El asalto al Cuartel Moncada no significó el triunfo de la Revolución en ese instante, pero señaló el camino y trazó un programa de liberación nacional que abriría a nuestra patria las puertas del socialismo. No siempre en la historia los reveses tácticos son sinónimo de derrota. Como han expresado sus propios organizadores, la victoria en 1953 habría sido tal vez demasiado temprana para contrarrestar las desventajas de la correlación mundial de fuerzas en aquel instante. El imperialismo yanqui era extraordinariamente poderoso, y si la Revolución hubiese sido puesta en la disyuntiva de claudicar o perecer, habría sin dudas perecido antes que claudicar. Pero la historia no transcurre en ningún país sin estas alternativas imponderables y a veces trágicas. Lo importante para abrir el camino hacia el futuro en determinadas circunstancias es la voluntad inquebrantable de lucha y la propia acción revolucionaria. Sin el Moncada no habría existido el Granma, la lucha de la Sierra Maestra y la victoria extraordinaria del Primero de Enero de 1959. De igual modo, sin la epopeya del 68 y el 95, Cuba no sería independiente y el primer país socialista de América, sino casi con toda seguridad, un estado más del odioso imperialismo yanqui. El sentimiento nacional se habría frustrado para siempre y ni siquiera se hablaría el español en nuestra hermosa tierra. Sobre la sangre y el sacrificio de sus hijos se ha fundado la patria independiente, revolucionaria y socialista de hoy.
A los cinco años, cinco meses y cinco días del asalto al Moncada, triunfó la Revolución en Cuba. Un récord verdaderamente impresionante si se tiene en cuenta que transcurrieron para sus dirigentes casi dos años de cárcel, más de año y medio de exilio y 25 meses de guerra. Lapso en que la correlación mundial de fuerzas también había cambiado lo suficiente como para que la Revolución Cubana pudiera sobrevivir.
No fue sólo necesaria la acción más resuelta, sino también la astucia y la flexibilidad de los revolucionarios.

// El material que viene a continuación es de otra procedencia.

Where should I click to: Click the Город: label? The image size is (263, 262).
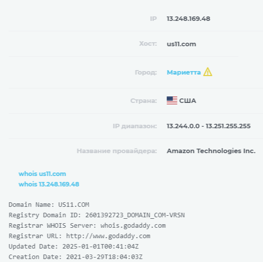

Se hicieron y se proclamaron en cada etapa los objetivos que estaban a la orden del día y para los cuales el movimiento revolucionario y el pueblo habían adquirido la suficiente madurez. La proclamación del socialismo en el período de lucha insurreccional no hubiese sido todavía comprendida por el pueblo, y el imperialismo habría intervenido directamente con sus fuerzas militares en nuestra patria. En aquel entonces el derrocamiento de la sangrienta tiranía batistiana y el programa del Moncada unían a todo el pueblo. Cuando más tarde la Revolución pujante y victoriosa no vaciló en seguir adelante, algunos dijeron que había sido traicionada, sin tomar en cuenta que la verdadera traición consistía en que la Revolución se hubiese detenido en la mitad del camino. Derramar la sangre de miles de los hijos del pueblo humilde para mantener el dominio burgués e imperialista y la explotación del hombre por el hombre, habría sido la más indignante traición a los muertos y a todos los que lucharon desde el 68 por el porvenir, la justicia y el progreso de la patria.